Characterization of HDL cholesteryl ester and free cholesterol delivery to hepatocytes from ob/ob and wild-type mice. The major defect in HDL apoprotein metabolism in ob/ob hepatocytes is a defect in HDL apoprotein uptake associated with decreases in downstream events, especially recycling. This raises the question of whether a defect in HDL recycling could lead to increased plasma HDL cholesterol in ob/ob mice. To determine if the defect in HDL apoprotein recycling results in a decrease in HDL cholesterol uptake within the cell, we employed the same pulse-chase scheme as seen in Figure 1c using HDL radiolabeled on protein, cholesteryl ether, and free cholesterol. After the pulse period, cells were extensively washed so that the large majority of HDL protein was found only inside the cells (see Methods). Figure 3a shows the decreases in HDL apoprotein uptake and recycling in ob/ob hepatocytes similar to that seen in Figure 1c. This decrease in recycling was associated with an approximate 2.5-fold decrease in uptake of HDL cholesteryl ether and free cholesterol radioactivity by the cell (Figure 3b). In addition, the amount of secreted HDL cholesteryl ether and free cholesterol was half that of wild-type hepatocytes. Representing the data in terms of apparent selective uptake (see Methods), the ob/ob hepatocytes showed a greater than 50% reduction in selective uptake of both HDL cholesteryl ether and HDL free cholesterol (Figure 3c). If selective uptake of cholesterol occurs during the recycling process, then the HDL particles that recycled through the hepatocytes and were resecreted should be depleted of cholesterol tracers relative to protein tracer when compared with the initial HDL particle composition. As seen in Table 1, HDL particles that were resecreted by wild-type hepatocytes contained 22% less 3H cholesteryl ether and 17% less 14C free cholesterol tracer than the initial HDL particle used during the pulse period, whereas the HDL particles resecreted by ob/ob hepatocytes contained only 4% less 3H cholesteryl ether and similar amounts of 14C free cholesterol tracer relative to the initial HDL particle.

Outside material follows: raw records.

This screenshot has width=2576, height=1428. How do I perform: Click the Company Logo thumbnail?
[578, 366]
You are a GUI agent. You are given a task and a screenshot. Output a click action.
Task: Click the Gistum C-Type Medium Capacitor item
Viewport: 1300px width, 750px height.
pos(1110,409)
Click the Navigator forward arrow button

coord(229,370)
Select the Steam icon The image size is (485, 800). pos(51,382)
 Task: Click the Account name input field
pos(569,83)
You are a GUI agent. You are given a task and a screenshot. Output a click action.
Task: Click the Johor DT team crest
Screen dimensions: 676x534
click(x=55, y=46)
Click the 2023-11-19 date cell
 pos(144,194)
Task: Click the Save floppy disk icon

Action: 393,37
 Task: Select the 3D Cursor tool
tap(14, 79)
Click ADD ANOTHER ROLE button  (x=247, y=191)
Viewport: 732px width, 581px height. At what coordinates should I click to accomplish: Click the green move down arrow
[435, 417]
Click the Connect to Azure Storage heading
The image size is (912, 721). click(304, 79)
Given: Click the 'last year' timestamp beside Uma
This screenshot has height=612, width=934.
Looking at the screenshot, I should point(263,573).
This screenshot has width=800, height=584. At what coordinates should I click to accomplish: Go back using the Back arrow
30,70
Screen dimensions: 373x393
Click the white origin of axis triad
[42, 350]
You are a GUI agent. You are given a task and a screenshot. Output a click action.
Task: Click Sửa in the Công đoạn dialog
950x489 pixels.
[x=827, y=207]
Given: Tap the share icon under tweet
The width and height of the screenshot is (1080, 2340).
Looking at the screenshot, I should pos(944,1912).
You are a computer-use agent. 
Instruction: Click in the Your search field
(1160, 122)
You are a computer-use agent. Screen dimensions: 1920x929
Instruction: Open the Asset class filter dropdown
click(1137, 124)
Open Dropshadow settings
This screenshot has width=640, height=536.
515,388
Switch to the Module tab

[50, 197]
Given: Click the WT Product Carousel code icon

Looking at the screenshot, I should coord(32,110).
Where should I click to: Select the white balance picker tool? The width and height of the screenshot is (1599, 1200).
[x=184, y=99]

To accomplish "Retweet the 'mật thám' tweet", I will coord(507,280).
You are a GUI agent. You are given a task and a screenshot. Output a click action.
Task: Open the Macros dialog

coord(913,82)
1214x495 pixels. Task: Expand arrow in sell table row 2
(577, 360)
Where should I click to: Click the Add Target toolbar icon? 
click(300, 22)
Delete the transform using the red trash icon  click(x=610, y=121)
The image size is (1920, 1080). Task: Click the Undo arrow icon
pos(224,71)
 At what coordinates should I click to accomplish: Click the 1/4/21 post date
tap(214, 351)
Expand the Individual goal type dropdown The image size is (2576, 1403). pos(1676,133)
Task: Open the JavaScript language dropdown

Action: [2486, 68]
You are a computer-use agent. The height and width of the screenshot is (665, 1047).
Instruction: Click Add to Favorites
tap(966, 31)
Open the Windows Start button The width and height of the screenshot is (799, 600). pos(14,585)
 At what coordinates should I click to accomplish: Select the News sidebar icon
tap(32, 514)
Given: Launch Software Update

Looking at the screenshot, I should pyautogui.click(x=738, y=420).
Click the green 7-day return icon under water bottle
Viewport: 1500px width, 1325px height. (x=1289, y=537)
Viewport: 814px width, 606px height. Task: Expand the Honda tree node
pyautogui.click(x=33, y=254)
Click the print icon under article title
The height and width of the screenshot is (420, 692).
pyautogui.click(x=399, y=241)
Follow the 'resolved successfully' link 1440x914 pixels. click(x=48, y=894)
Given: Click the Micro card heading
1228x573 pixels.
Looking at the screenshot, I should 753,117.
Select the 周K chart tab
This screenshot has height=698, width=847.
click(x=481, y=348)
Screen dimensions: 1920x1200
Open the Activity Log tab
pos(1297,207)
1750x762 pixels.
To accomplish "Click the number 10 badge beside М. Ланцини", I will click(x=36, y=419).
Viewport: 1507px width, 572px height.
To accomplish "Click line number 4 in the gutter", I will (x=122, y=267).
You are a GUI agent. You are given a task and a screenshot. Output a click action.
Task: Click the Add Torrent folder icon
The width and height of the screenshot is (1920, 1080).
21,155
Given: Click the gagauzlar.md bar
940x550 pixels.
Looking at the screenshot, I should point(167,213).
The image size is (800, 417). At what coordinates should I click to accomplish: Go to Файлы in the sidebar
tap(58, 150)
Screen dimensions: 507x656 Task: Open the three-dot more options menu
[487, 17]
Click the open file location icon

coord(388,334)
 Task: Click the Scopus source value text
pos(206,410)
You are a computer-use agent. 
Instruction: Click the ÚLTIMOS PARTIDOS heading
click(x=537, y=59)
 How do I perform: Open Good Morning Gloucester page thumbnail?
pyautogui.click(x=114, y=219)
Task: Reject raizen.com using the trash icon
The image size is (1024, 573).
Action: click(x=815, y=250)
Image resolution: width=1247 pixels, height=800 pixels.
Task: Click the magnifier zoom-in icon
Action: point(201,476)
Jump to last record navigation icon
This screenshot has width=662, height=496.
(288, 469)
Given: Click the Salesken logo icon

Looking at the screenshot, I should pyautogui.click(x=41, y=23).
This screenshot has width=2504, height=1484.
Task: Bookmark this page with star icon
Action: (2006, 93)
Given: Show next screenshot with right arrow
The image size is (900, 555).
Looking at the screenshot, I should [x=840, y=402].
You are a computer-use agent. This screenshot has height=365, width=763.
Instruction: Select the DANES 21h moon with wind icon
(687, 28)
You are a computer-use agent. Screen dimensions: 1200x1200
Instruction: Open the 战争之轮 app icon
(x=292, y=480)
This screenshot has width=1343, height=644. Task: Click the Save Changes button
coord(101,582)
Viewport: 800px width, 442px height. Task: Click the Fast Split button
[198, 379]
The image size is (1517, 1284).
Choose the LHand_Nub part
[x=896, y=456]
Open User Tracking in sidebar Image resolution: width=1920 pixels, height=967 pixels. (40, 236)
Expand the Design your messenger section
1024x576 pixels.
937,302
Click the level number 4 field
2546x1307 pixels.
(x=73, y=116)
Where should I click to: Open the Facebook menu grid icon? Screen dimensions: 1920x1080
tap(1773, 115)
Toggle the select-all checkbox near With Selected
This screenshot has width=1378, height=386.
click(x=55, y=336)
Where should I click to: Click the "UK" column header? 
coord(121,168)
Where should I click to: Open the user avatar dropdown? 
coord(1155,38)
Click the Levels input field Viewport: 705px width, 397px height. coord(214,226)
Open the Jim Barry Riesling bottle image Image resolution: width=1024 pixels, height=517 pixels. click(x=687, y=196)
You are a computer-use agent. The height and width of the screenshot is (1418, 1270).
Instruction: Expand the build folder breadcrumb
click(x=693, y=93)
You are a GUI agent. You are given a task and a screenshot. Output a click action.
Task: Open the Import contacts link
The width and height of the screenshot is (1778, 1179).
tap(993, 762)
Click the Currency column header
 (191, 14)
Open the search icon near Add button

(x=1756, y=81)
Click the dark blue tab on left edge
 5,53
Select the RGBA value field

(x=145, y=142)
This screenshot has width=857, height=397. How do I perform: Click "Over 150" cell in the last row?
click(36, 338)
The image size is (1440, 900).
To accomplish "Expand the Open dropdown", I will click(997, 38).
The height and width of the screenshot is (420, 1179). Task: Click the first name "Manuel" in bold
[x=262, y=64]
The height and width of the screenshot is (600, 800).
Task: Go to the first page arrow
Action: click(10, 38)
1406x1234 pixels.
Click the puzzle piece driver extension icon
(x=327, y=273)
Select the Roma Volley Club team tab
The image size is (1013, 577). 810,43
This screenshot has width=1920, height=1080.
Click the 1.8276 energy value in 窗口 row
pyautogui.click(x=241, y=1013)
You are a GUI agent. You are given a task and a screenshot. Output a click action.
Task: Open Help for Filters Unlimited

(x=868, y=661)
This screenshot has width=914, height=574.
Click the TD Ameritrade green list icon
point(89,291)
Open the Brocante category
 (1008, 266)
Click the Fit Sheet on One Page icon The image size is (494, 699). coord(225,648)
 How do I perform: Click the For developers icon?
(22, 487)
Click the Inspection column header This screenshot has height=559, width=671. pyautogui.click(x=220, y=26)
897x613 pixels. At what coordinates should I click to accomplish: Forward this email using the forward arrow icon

Analysis of HDL cholesteryl ether and free cholesterol uptake during HDL recycling. Triple-labeled apoE-free human HDL (3H cholesteryl ether, 14C free cholesterol, 125I) was incubated with both ob/ob and wild-type hepatocytes according to the pulse-chase scheme used in Figure 1c. (a) Shown is the HDL protein concentrations that remained inside the cells, or was secreted intact, or degraded at the end of the chase period (ob/ob versus WT, *P < 0.001). (b) The amount of cholesteryl ether and free cholesterol per nanogram of HDL protein that remained inside the cells or was secreted at the end of the chase period is shown. (c) Apparent selective uptake was measured by subtracting the amount of HDL cholesteryl ether (3H) or free cholesterol (14C) from the amount of HDL protein (125I) that remained inside the cells at the end of the chase period. Results were reported as specific internalization (cell), degradation, and secretion by subtracting the counts remaining after incubations with 100-fold excess unlabeled HDL. All experiments were performed twice, in triplicate, with similar results.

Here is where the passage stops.